The read mapping parameters used in the taxonomic profiler are the standard read mapping parameters (see except for the Minimum seed length, which may be specified explicitly here. The Minimum seed length defines the minimum seed (word) size, i.e., perfect match-length, for a position in the reference to be considered a valid candidate when matching the read. If no seed longer than this length can be found in the database, the read is considered "unmapped". Increasing the Minimum seed length will giver higher precision in the results, while lowering it will give a higher recall rate but with more possible false positives.

The option "Auto-detect paired distances" will generate an estimate of the paired distance range in an additional section of the report output by the tool and the estimated distances are used in the qualification phase, i.e. both reads of a read pair are required to map to the same reference sequence within the estimated distance to be assigned to the corresponding taxon.

When enabled, the option "Adjust read count abundances" will weight the reads assigned to a taxon by the number of nucleotides mapped to that taxon, otherwise raw read counts are reported.
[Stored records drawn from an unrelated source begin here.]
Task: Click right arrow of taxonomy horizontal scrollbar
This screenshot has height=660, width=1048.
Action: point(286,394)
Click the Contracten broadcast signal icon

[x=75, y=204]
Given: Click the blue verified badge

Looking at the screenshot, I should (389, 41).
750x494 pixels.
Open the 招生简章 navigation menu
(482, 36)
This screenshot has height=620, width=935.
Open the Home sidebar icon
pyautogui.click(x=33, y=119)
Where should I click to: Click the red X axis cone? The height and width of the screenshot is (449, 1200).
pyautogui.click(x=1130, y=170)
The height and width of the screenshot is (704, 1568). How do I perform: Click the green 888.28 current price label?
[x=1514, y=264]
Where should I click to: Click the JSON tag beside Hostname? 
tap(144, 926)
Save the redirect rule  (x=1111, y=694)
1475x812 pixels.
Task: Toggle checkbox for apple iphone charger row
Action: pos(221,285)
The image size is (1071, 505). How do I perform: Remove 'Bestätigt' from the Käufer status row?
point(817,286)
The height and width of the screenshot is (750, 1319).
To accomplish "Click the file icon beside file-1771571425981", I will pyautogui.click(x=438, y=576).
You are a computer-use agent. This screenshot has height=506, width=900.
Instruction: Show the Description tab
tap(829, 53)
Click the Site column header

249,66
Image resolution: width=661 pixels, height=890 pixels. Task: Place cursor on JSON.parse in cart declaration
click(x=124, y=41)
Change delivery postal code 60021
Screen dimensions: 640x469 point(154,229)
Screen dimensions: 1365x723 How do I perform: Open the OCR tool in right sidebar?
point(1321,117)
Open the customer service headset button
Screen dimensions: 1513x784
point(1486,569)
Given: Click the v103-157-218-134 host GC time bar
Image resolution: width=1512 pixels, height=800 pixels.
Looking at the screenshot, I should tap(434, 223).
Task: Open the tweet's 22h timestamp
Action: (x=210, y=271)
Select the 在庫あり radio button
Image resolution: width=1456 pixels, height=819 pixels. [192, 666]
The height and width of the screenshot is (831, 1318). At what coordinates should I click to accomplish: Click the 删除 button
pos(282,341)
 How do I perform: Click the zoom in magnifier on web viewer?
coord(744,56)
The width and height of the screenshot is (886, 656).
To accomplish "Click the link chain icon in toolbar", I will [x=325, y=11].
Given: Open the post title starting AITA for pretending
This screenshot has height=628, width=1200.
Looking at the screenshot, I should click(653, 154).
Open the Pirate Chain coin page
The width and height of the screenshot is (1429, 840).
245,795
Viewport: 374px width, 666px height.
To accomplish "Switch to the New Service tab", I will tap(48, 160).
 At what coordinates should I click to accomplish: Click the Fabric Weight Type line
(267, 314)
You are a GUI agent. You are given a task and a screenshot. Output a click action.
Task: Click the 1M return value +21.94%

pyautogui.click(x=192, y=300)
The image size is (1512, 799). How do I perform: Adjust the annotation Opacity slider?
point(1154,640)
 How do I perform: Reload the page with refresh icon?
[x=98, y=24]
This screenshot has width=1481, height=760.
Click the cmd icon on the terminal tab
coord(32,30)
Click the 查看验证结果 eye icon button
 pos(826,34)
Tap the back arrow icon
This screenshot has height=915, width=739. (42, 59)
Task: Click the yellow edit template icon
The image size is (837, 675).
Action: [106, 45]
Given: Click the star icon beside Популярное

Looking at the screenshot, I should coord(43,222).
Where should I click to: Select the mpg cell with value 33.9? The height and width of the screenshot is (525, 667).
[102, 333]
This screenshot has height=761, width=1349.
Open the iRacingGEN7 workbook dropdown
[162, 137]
Specifically, the adjusted abundance is calculated as

Adjusted abundance = (abundance in nucleotides) / (average mapped read length),

where the denominator is the average length of all mapped reads. For data sets where all reads have similar length, the adjusted abundance is very similar to the read count assigned to a taxon. Note that occasionally, this weighting may lead to zero reads assigned to a qualified taxon if there are only few, shorter than average reads assigned to this taxon.

In the last dialog, choose from the different output options and Open or Save the results (figure 6.8).

Image taxpro_3
Figure 6.8: Tool output options.

The tool will generate by default an abundance table as well as a report with a list of the taxa and their abundances. You can choose to output additional files such as a sequence list of the reads matching the reference database and those matching the host, as well as the unclassified reads.